Anyone who drives these days gets sticker shock upon arriving into the gas station. In recent days in the DC area the average price I’ve seen is well over $3.50. Many analysts predict that when the summer driving season hits in full force we’re likely to see an average price of at least $4 a gallon. These prices are a dramatic increase from the 1999 price which, in today’s dollars, averaged around $1.25 - the lowest point of the past 30 or so years. The truth is that the price of gasoline has fluctuated greatly over the years and if measured in inflation adjusted dollars, we are now reaching the high point of the early 80s right after the start of the Iran-Iraq war.
So, what is the government to do? Well, considering that we’re in full flung political campaign mode these days, our presidential candidates certainly have something to say about this infringement on the American way of life! John McCain jumped out front and center and proclaimed his support of a gas tax holiday to provide relief to American car drivers during the summer driving season. Hillary Clinton jumped on board and expressed her support. Obama called this for what it is – a scheme. Clinton then criticized Obama for being for a gas tax holiday when he was a state senator and being against it as a presidential candidate. Even the White House has been skeptical of such quick fixes. The NY Times reported that President Bush’s spokeswoman essentially sided with Mr. Obama in saying that tax holidays and new levies on oil companies would not address the long-term problems of dependence on foreign oil. This is certainly an interesing bipartisan debate: Clinton and McCain v Obama and Bush.

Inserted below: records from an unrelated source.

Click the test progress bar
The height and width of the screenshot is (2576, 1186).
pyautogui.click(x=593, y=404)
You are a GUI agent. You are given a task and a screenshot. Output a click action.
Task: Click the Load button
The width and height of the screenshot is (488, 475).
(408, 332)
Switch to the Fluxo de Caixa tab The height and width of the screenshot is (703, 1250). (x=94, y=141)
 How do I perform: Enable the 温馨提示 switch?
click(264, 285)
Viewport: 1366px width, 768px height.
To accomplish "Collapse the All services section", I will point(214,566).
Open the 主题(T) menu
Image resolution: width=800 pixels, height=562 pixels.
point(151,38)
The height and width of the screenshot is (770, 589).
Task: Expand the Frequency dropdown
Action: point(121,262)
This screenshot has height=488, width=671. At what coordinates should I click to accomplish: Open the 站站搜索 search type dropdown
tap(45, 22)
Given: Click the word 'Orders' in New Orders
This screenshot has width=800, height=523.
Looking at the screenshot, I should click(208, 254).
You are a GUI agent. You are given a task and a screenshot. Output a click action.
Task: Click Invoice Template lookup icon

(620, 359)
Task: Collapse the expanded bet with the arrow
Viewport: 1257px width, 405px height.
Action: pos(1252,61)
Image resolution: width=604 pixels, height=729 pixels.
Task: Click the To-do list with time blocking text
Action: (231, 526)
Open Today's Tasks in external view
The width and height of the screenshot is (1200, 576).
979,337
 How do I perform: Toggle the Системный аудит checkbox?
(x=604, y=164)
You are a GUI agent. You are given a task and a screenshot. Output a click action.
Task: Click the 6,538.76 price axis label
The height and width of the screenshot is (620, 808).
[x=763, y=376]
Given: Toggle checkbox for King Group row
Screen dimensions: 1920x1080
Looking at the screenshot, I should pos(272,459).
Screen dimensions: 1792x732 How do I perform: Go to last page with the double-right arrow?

The truth of the matter is that a gas tax holiday will offer little relief to consumers and actually serves to perpetuate the very problem we’re seeking to solve. Clinton and McCain both got this one wrong. A gas tax holiday would lower the cost of gasoline, thereby encouraging consumer to buy more of it. A recent analysis by the Washington Post predicted that consumers would actually see little benefit from a gas tax holiday and oil companies would be the real winners. Right now the true cost of gasoline that takes into account national security and environmental costs is much higher than the price actually reflected at the pump. The 18.4 cent/gallon gasoline tax is an effort towards correcting for this externality, but it is really just a drop in the bucket. Most experts admit that this idea really is a loser, but it doesn’t stop politicians from trying to win easy political points.
I actually heard an interesting idea by Paul Roberts, the author of the “The End of Oil” in his criticism of McCain’s gas tax holiday idea. Roberts suggested that although there’s very little we can do in the short run to lower the cost of gasoline, one intervention that could actually bring some benefit would be addressing the problem of tire underinflation. Yes, I know it sounds ridiculous to say that just pumping up our tires could be a more appropriate remedy to the high cost of fuel, but if you look at the numbers, it actually makes sense.
The proposed gas tax holiday by Senators McCain and Clinton would save Americans about 5% on each gallon of gas in the short run. That’s not a dramatic savings. Let’s compare that now to the potential savings that could be derived from proper tire inflation. The GAO found that one quarter of all cars on the road have tires that are underinflated by at least 8 psi. Running a car with tires that are 20% underinflated (5-7 psi) can increase fuel consumption by 10%. It seems that simply ensuring that our tires are properly inflated has the potential to decrease fuel consumption. The U.S. Energy Department has reported that every pound per square inch of tire underinflation wastes 4 million gallons of gas daily in the U.S. It’s also about safety. The GAO estimated that in 1999, underinflated tires caused 247 deaths and 3 million injuries.
Conclusion – the politically popular thing to do: promise voters you’ll lower their gas prices over the summer. Cost to the economy: about $10 billion. The more effective intervention: enact legislation that will encourage drivers to maintain properly inflated tires. This could come in the form of a public awarenesss campaign, or perhaps subsidizing the provision of free nitrogen fillups at gas stations across the country (filling tires with nitrogen leads to less leakage than normal compressed air). I’m not sure the price tag of such interventions, but I’d bet that it could be done for much less than $10 billion. Such a common sense solution might not be as politically popular, but could actually make a meaningful contribution.
Of course, the real bipartisan solution to the cost of fuel is long term thinking that places a high priority on technological solutions, conservation, and alternative fuels as has been promoted by the PSA Advisory Board. Critics will argue, however, that these long term solutions do little to help consumers that are suffering in the short term. My answer to the critics is that we can actually do something in the short term that’s actually much more effective than a gas tax holiday – a national tire inflation campaign. It’s time to stop the political posturing and get serious about real policy changes that can make a difference both in the short and long runs.